Physical Stuff: When feeling exhausted it’s difficult to be motivated. That is where YOUR support is so important. You are the motivation. Take her on a one, or two, or ten minute walk – whatever time she can handle. Walking helps to clear the drugs, so ultimately it helps her feel better. I like to play Just Dance with Zsolt, so there is another idea.

Same for drinking. We chemo people need to drink a lot (if possible) after treatment. This also clears the drugs. The nurse told me at least 2 litres a day, but that is hard to manage and when I’m sick it feels impossible. So again, bring her drinks – and have a variety in the home like juice, tea, water, etc. It will make drinking less of a chore.

I really depend on the support of others in terms of my health. My mom chases me to take supplements, and thank goodness she does.
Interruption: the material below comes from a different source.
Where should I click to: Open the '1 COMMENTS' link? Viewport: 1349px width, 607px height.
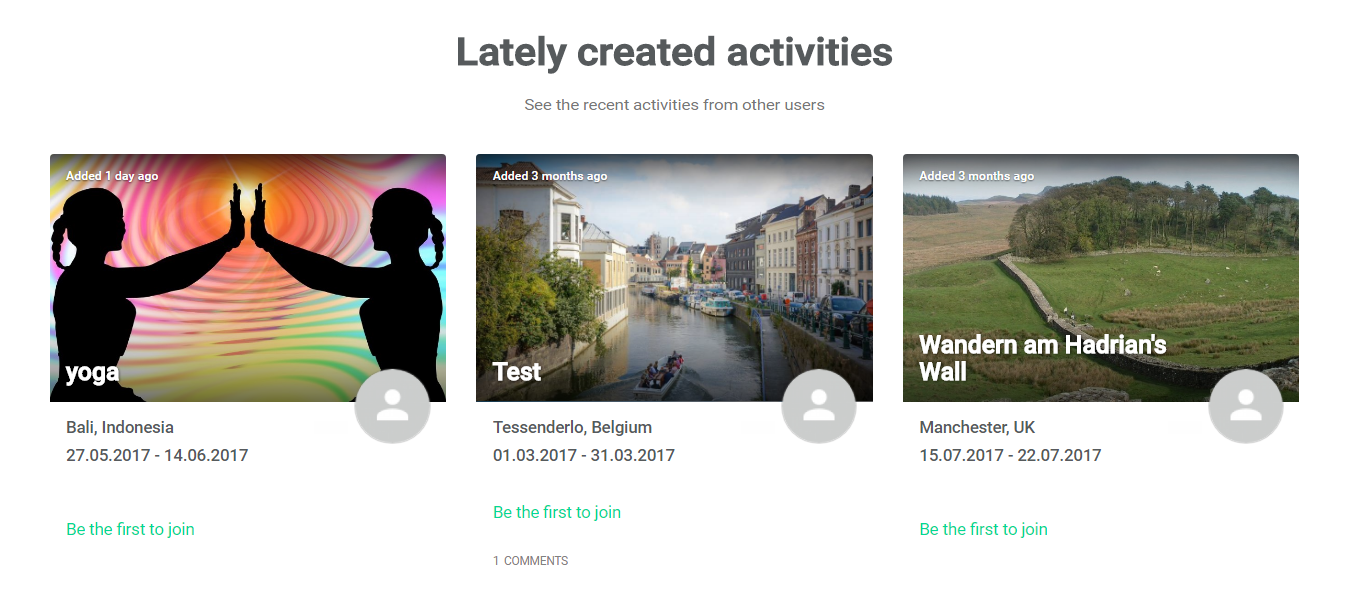pos(531,561)
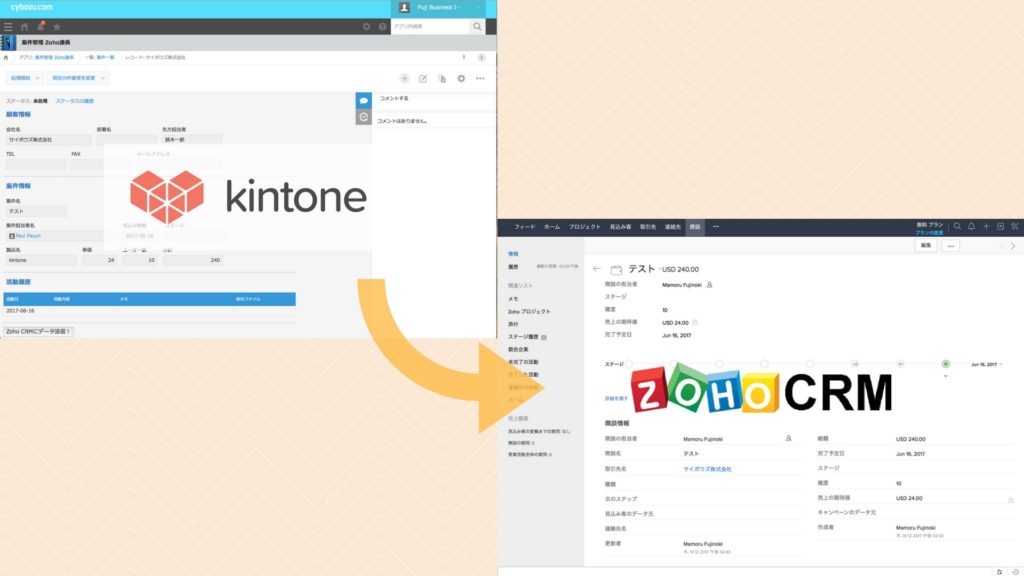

Without her I wouldn’t recover so well.

Mental Stuff: Another way you can help is by simply ‘visiting’. Come over and talk about your day, what you’ve done, the funny things you’ve seen. Her mind may be on cancer – but I’ll tell you what, the minute it stop fixating on that problem the nausea and fatigue becomes less. Just being there for a visit helps. Topics like chemotherapy treatment, needles, nausea, etc. shouldn’t be fixated upon unless she brings it up (and then, please do talk about it as much as needed). I have a gag reflex to the words ‘chemo treatment’ right now. I’d much rather talk about my friend’s new kittens, or Zsolt’s thesis, or what I put in the goulash to make it so awesome.
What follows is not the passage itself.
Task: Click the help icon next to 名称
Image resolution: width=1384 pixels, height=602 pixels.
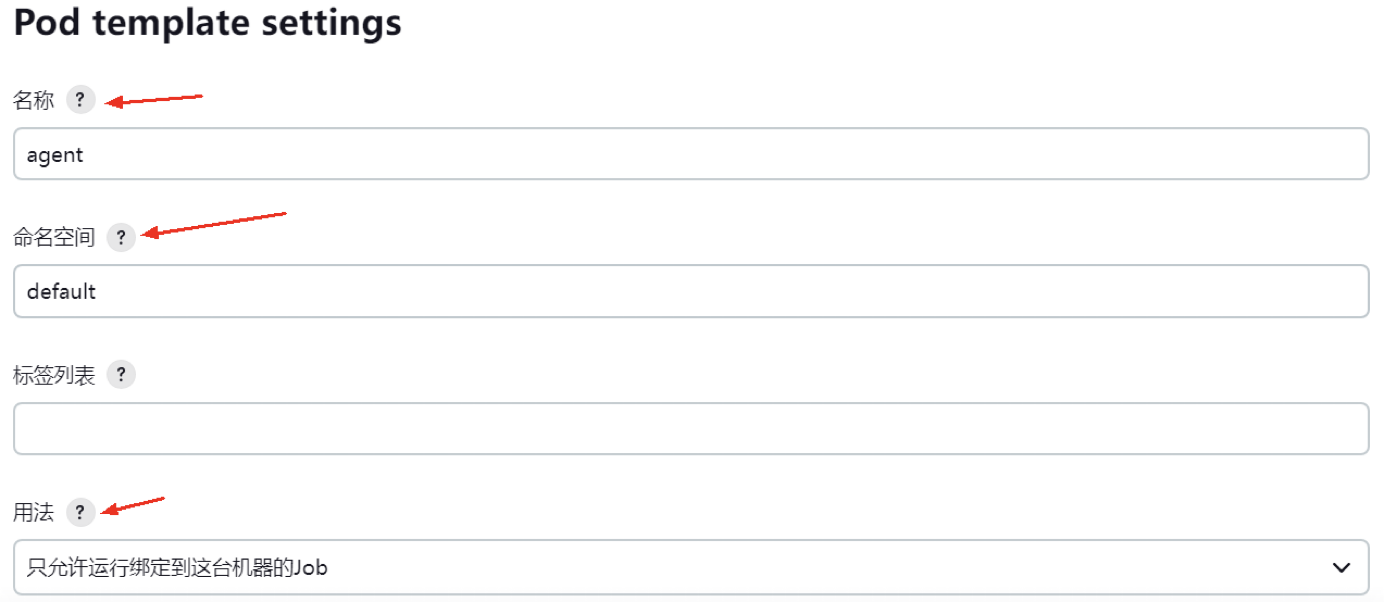Action: click(80, 100)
Housekeeping: Cooking and cleaning take energy. Until we chemo people have energy again, it is such (SUCH) a relief to have help. Making meals, preparing snacks, cleaning the bathroom – they’re like little miracles that help us along. If you can assist in these areas, please do.

I think that carers take on a lot of responsibility and emotional stress. Groups like Macmillian have support for you if it is needed. Otherwise don’t forget to talk with people about how you feel. It is okay to be overwhelmed, we all are. The key thing is to push on and find relief for the stress. There will be happy moments filled with love (laughing over a memory, sharing a hug, going somewhere familiar); savour those times, they are your life boat and a reminder that this will pass.

I hope that helps. Anyone with ideas toward supporting people going through chemotherapy please take this opportunity to share your experience with someone who needs it.